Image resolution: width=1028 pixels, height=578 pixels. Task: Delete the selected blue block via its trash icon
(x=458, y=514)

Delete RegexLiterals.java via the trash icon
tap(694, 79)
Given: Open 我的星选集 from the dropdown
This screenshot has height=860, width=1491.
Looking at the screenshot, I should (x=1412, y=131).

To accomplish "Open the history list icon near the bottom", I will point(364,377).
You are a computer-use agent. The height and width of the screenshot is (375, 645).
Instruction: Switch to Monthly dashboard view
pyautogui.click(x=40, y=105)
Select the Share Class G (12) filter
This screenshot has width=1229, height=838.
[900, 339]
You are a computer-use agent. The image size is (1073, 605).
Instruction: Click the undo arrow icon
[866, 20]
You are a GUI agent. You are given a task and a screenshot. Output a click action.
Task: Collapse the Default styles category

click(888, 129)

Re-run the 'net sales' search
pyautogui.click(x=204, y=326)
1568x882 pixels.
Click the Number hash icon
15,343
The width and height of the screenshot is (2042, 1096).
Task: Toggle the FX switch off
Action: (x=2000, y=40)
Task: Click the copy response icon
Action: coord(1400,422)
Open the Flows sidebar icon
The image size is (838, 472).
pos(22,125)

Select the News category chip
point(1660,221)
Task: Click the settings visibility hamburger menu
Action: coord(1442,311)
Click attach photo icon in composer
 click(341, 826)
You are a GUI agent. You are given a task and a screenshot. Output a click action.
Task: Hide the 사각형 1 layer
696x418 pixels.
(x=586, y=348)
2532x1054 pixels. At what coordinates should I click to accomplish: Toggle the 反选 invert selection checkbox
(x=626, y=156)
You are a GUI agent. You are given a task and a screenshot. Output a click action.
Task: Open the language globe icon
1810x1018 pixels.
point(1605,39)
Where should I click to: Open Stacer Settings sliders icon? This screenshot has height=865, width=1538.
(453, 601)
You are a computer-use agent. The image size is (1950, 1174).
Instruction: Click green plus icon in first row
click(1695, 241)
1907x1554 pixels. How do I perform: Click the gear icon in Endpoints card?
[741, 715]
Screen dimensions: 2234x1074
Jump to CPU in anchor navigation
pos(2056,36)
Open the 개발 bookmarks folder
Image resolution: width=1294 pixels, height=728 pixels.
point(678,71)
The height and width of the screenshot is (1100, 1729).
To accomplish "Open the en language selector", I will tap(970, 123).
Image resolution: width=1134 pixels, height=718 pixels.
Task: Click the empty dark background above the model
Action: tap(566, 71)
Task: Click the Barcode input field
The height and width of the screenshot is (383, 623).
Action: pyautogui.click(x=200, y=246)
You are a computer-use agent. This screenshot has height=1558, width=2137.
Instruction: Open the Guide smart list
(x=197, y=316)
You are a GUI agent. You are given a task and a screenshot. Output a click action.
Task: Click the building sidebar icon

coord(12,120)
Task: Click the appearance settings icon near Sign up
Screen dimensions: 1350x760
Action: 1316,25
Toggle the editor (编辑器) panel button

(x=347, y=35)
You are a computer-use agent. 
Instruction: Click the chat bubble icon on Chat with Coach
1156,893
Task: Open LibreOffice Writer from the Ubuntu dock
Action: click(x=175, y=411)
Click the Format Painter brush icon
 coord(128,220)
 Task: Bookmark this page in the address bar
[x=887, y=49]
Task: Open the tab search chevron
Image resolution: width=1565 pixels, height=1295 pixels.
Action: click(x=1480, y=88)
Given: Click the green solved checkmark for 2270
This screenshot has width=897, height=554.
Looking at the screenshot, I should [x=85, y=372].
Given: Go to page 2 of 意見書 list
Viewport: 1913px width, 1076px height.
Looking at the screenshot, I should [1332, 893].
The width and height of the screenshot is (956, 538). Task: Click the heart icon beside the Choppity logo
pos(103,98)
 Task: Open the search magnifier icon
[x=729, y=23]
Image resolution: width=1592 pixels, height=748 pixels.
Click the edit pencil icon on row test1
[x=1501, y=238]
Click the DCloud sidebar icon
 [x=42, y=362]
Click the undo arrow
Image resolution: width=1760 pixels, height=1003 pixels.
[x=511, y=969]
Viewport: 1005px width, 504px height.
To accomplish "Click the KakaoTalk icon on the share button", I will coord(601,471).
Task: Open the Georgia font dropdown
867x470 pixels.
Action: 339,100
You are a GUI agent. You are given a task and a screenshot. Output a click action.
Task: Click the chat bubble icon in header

+++++

Task brief => Each entry is to be returned in full, character for character.

Answer to this problem =>
Image resolution: width=1028 pixels, height=578 pixels. Task: Delete the selected blue block via its trash icon
(x=458, y=514)

Delete RegexLiterals.java via the trash icon
tap(694, 79)
Given: Open 我的星选集 from the dropdown
This screenshot has height=860, width=1491.
Looking at the screenshot, I should (x=1412, y=131).

To accomplish "Open the history list icon near the bottom", I will point(364,377).
You are a computer-use agent. The height and width of the screenshot is (375, 645).
Instruction: Switch to Monthly dashboard view
pyautogui.click(x=40, y=105)
Select the Share Class G (12) filter
This screenshot has width=1229, height=838.
[900, 339]
You are a computer-use agent. The image size is (1073, 605).
Instruction: Click the undo arrow icon
[866, 20]
You are a GUI agent. You are given a task and a screenshot. Output a click action.
Task: Collapse the Default styles category

click(888, 129)

Re-run the 'net sales' search
pyautogui.click(x=204, y=326)
1568x882 pixels.
Click the Number hash icon
15,343
The width and height of the screenshot is (2042, 1096).
Task: Toggle the FX switch off
Action: (x=2000, y=40)
Task: Click the copy response icon
Action: coord(1400,422)
Open the Flows sidebar icon
The image size is (838, 472).
pos(22,125)

Select the News category chip
point(1660,221)
Task: Click the settings visibility hamburger menu
Action: coord(1442,311)
Click attach photo icon in composer
 click(341, 826)
You are a GUI agent. You are given a task and a screenshot. Output a click action.
Task: Hide the 사각형 1 layer
696x418 pixels.
(x=586, y=348)
2532x1054 pixels. At what coordinates should I click to accomplish: Toggle the 反选 invert selection checkbox
(x=626, y=156)
You are a GUI agent. You are given a task and a screenshot. Output a click action.
Task: Open the language globe icon
1810x1018 pixels.
point(1605,39)
Where should I click to: Open Stacer Settings sliders icon? This screenshot has height=865, width=1538.
(453, 601)
You are a computer-use agent. The image size is (1950, 1174).
Instruction: Click green plus icon in first row
click(1695, 241)
1907x1554 pixels. How do I perform: Click the gear icon in Endpoints card?
[741, 715]
Screen dimensions: 2234x1074
Jump to CPU in anchor navigation
pos(2056,36)
Open the 개발 bookmarks folder
Image resolution: width=1294 pixels, height=728 pixels.
point(678,71)
The height and width of the screenshot is (1100, 1729).
To accomplish "Open the en language selector", I will tap(970, 123).
Image resolution: width=1134 pixels, height=718 pixels.
Task: Click the empty dark background above the model
Action: tap(566, 71)
Task: Click the Barcode input field
The height and width of the screenshot is (383, 623).
Action: pyautogui.click(x=200, y=246)
You are a computer-use agent. This screenshot has height=1558, width=2137.
Instruction: Open the Guide smart list
(x=197, y=316)
You are a GUI agent. You are given a task and a screenshot. Output a click action.
Task: Click the building sidebar icon

coord(12,120)
Task: Click the appearance settings icon near Sign up
Screen dimensions: 1350x760
Action: 1316,25
Toggle the editor (编辑器) panel button

(x=347, y=35)
You are a computer-use agent. 
Instruction: Click the chat bubble icon on Chat with Coach
1156,893
Task: Open LibreOffice Writer from the Ubuntu dock
Action: click(x=175, y=411)
Click the Format Painter brush icon
 coord(128,220)
 Task: Bookmark this page in the address bar
[x=887, y=49]
Task: Open the tab search chevron
Image resolution: width=1565 pixels, height=1295 pixels.
Action: click(x=1480, y=88)
Given: Click the green solved checkmark for 2270
This screenshot has width=897, height=554.
Looking at the screenshot, I should [x=85, y=372].
Given: Go to page 2 of 意見書 list
Viewport: 1913px width, 1076px height.
Looking at the screenshot, I should [1332, 893].
The width and height of the screenshot is (956, 538). Task: Click the heart icon beside the Choppity logo
pos(103,98)
 Task: Open the search magnifier icon
[x=729, y=23]
Image resolution: width=1592 pixels, height=748 pixels.
Click the edit pencil icon on row test1
[x=1501, y=238]
Click the DCloud sidebar icon
 [x=42, y=362]
Click the undo arrow
Image resolution: width=1760 pixels, height=1003 pixels.
[x=511, y=969]
Viewport: 1005px width, 504px height.
To accomplish "Click the KakaoTalk icon on the share button", I will coord(601,471).
Task: Open the Georgia font dropdown
867x470 pixels.
Action: 339,100
You are a GUI agent. You are given a task and a screenshot. Output a click action.
Task: Click the chat bubble icon in header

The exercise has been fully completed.